Gretchen Rubin wrote in The Happiness Project about the year she spent “test-driving the wisdom of the ages, the current scientific studies, and the lessons from popular culture about how to be happy.” The Puppiness Project is my attempt to learn the same from Honey, my Golden Retriever.
Oh What a Beautiful Morning
The sun was shining. The morning was warm. Leaves all around us were crunchy and colorful. I was outside with my favorite dog and my favorite guy.
So why couldn’t I stop crying?
Today’s Going to Be Rotten
I could hardly wait to show Mike how well Honey was doing in her preparation for the Canine Good Citizen test.
We’ve been practicing in really challenging settings. Honey proved she could sit and stay calmly as bicycles, scooters, strollers, and other dogs walk by a dozen at a time. She remained sitting when children ran toward her from the sidewalk to pat her on the head. She even learned to ignore the crossing guard with treats in his pocket.
But today, none of that training was in evidence.
Aliens had come in the night and taken my dog. They replaced her with one who was unfocused, undisciplined, and obsessed with squirrels.
I swear, I even checked her dog license to make sure she was actually my dog.
Even with treats (liverwurst, for the love of God, liverwurst!) I couldn’t keep her attention for more than a few seconds.
And her citizenship exam was scheduled for a little more than an hour later. And if you fail your Canine Good Citizen test, doesn’t that automatically make you a cat?
I’ll Never Make History
If it’s true that, as the historian Laurel Thatcher Ulrich wrote, Well-Behaved Women Seldom Make History, I’m destined to die unknown.
I’m, unfortunately, one of the best-behaved women ever.

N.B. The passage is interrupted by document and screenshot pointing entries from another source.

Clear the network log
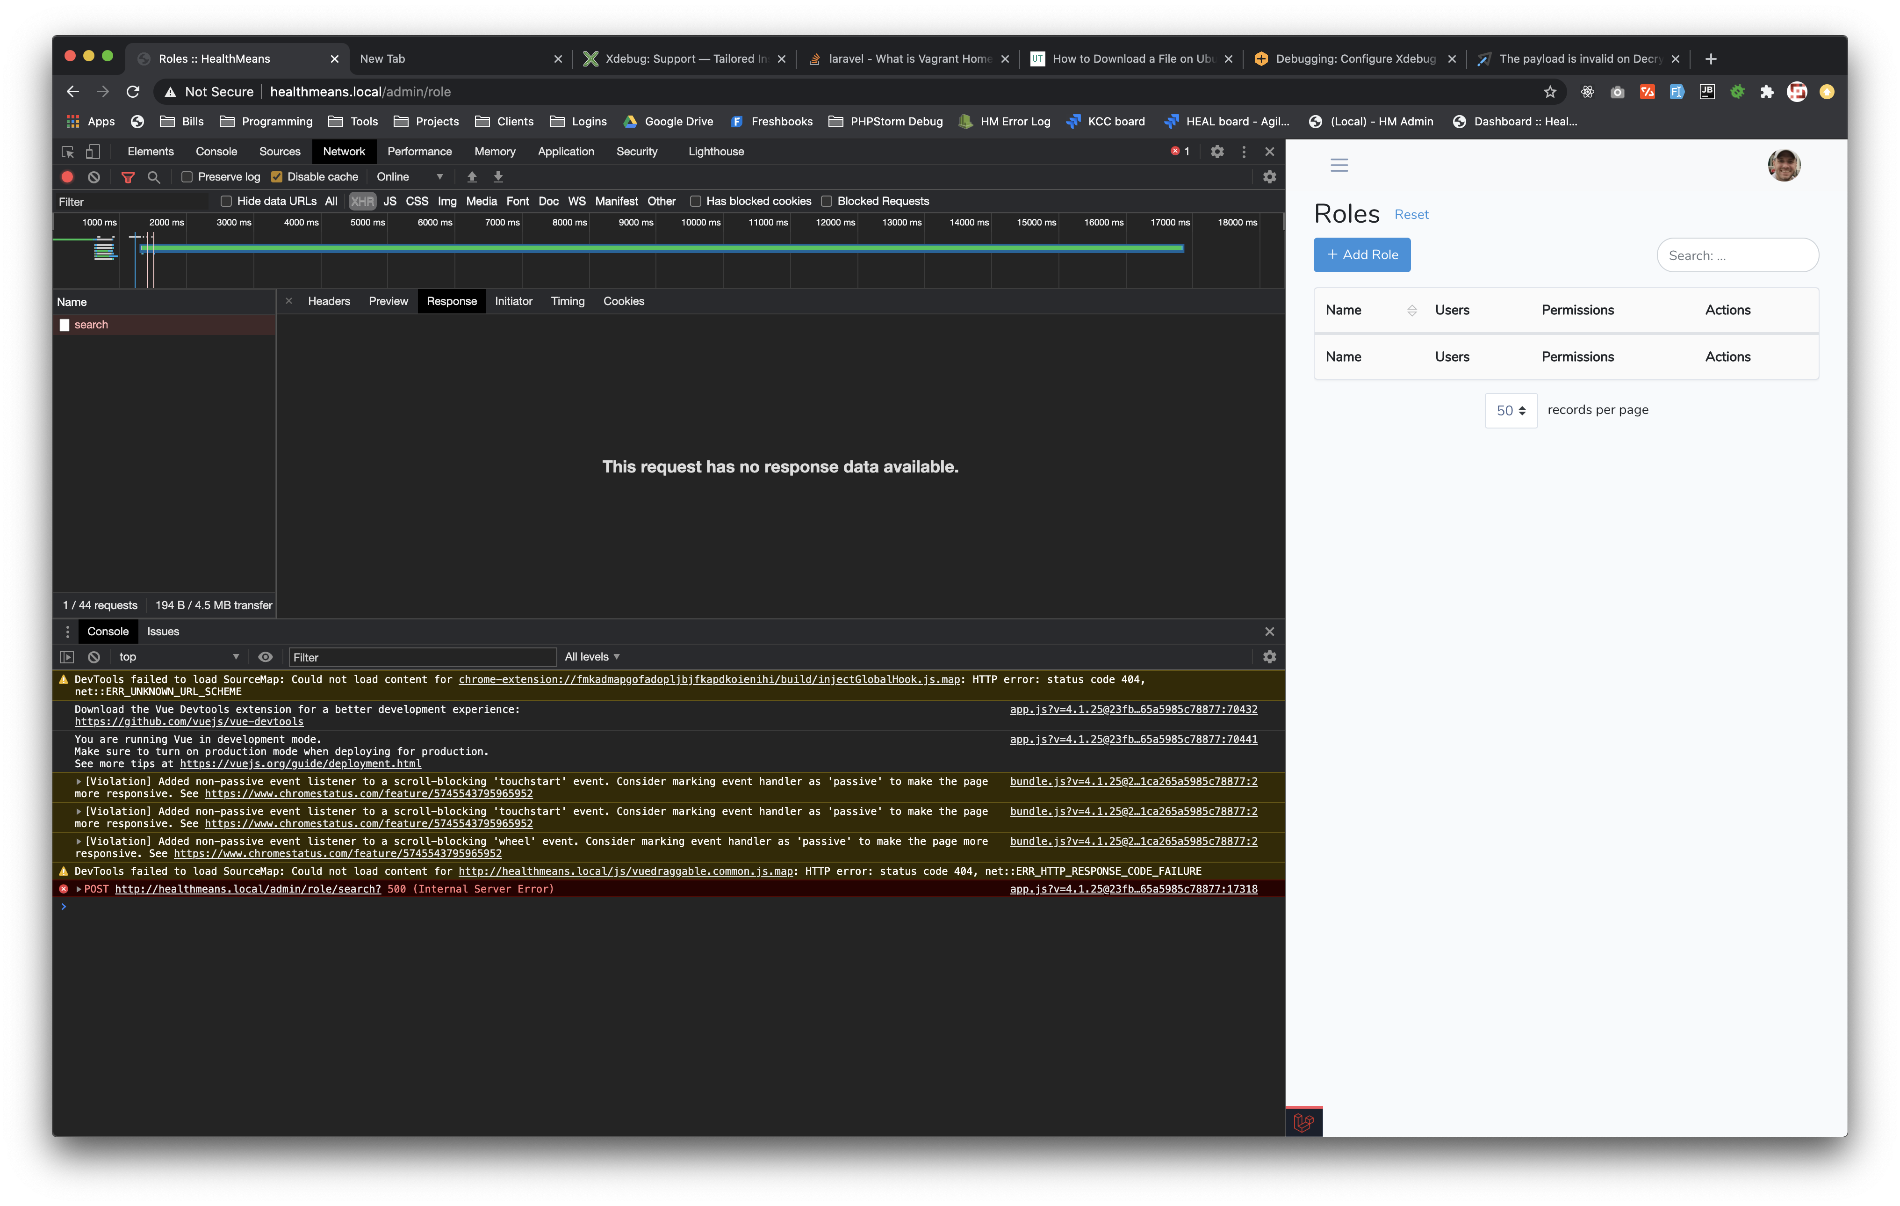 click(94, 177)
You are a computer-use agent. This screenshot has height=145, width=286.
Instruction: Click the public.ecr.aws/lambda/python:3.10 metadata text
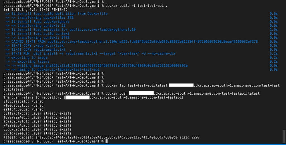pos(103,30)
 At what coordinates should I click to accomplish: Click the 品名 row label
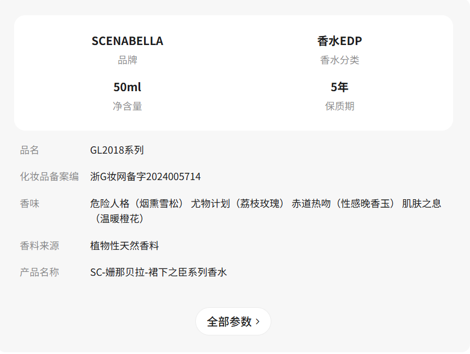tap(29, 150)
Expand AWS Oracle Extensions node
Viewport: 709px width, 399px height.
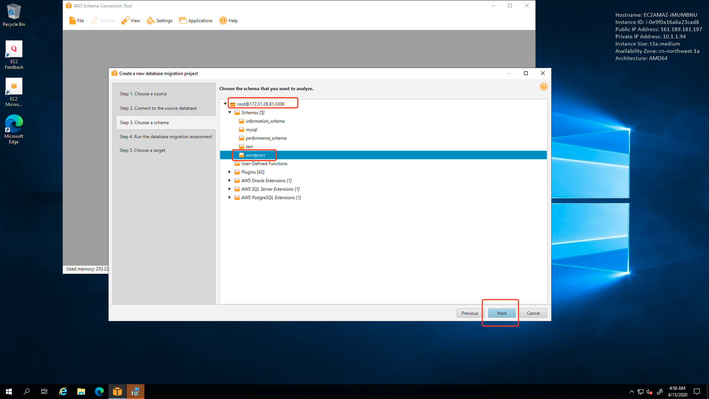click(230, 180)
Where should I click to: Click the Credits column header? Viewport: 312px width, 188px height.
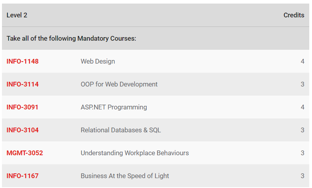[294, 15]
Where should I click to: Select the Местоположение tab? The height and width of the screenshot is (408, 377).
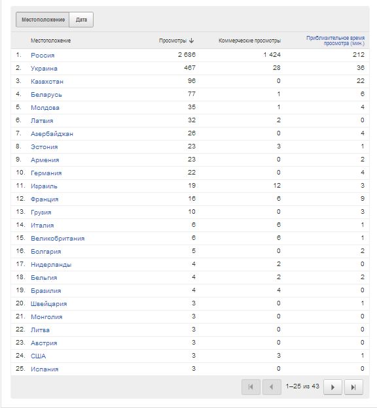(x=43, y=20)
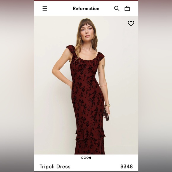Go to the Reformation home logo
This screenshot has width=172, height=172.
(x=86, y=9)
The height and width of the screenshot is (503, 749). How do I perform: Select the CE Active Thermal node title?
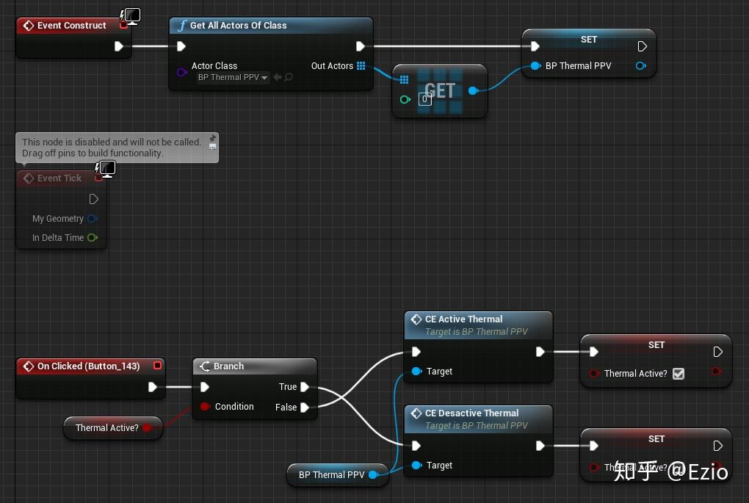click(x=463, y=319)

Besides following all the rules of society, I make some up for myself:
- Never eat a meal without a fruit or vegetable
- As a bicyclist, I have an even greater responsibility to communicate clearly to cars so they acknowledge my legal rights on the road
- After, and only after, you finish your work can you have a little fun
Yeah, I know they’re ridiculous. And so does Honey.
Mischief First, Test Second
If Honey’s Good Citizen test was part of a group, we would have scrubbed for the day and scheduled another session later. Why force something on a bad training day?
But Honey’s test was the only one scheduled. And good girls don’t put people out at the last minute after they’ve been kind enough to arrange a command performance.
So we headed up to the arboretum a half hour before test time. I figured my best chance of reconnecting with Honey was if we got to sniff all the smells in the area and play a few games before the test.
We sniffed. We played fetch. We practiced.
We never got to the point of our practice sessions earlier in the week. But Honey got a little of her focus back and I recovered some of my sense of humor.
Honey was great at some things. She has a near-perfect stay. She comes every time I call her. She will drop on a dime when I ask her to sit or lie down. Loud noises or someone running by didn’t faze her a bit. She’s happy to be groomed or handled.
The things I expected to be tough, were. She wanted to rush forward to greet everyone. We had to practice walking through the crowd twice because she just knew one of those other charming people needed some Golden lovies.
But our evaluator was very kind and encouraging the bond between us more than lock-step obedience.
So we passed. Honey is officially a Canine Good Citizen.
And now we know what areas we need to continue working on.
I think the play time in the field was what Honey really wanted. And, although she was less focused on me than usual, she came through in the clutch. I guess our bond is strong enough that even on an off training day, we’re not totally disconnected from each other.
A Little Mischief is Not a Disaster
Honey’s response to the nice day was perfectly reasonable. Who’d want to work on such a lovely day? And, in the end, starting off distracted and fun-loving didn’t hurt a thing.
I need to learn from Honey and mix it up a little. It’s not bad to have fun first and work later. Who made up these crazy rules anyway?
The Footnote to the Story
This morning Honey and I went for our walk. It’s as sunny and beautiful as it was yesterday. But today, Honey was right by my side.
I’d tell her to “go sniff” and she’d move ahead of me to check out her p-mail but the leash never became taut. When someone came by us on the sidewalk, I told her “with me” and she snapped to my left side instantly. I took her to the Ithaca Falls for some fetch and zoomies and she never got farther than 20 feet from me without darting back to check in.
So glad the aliens brought my dog back.
Do you always work first and play later? Do your dogs try to convince you to mix it up a bit? Or do you know it’s ok to make mischief first and work later?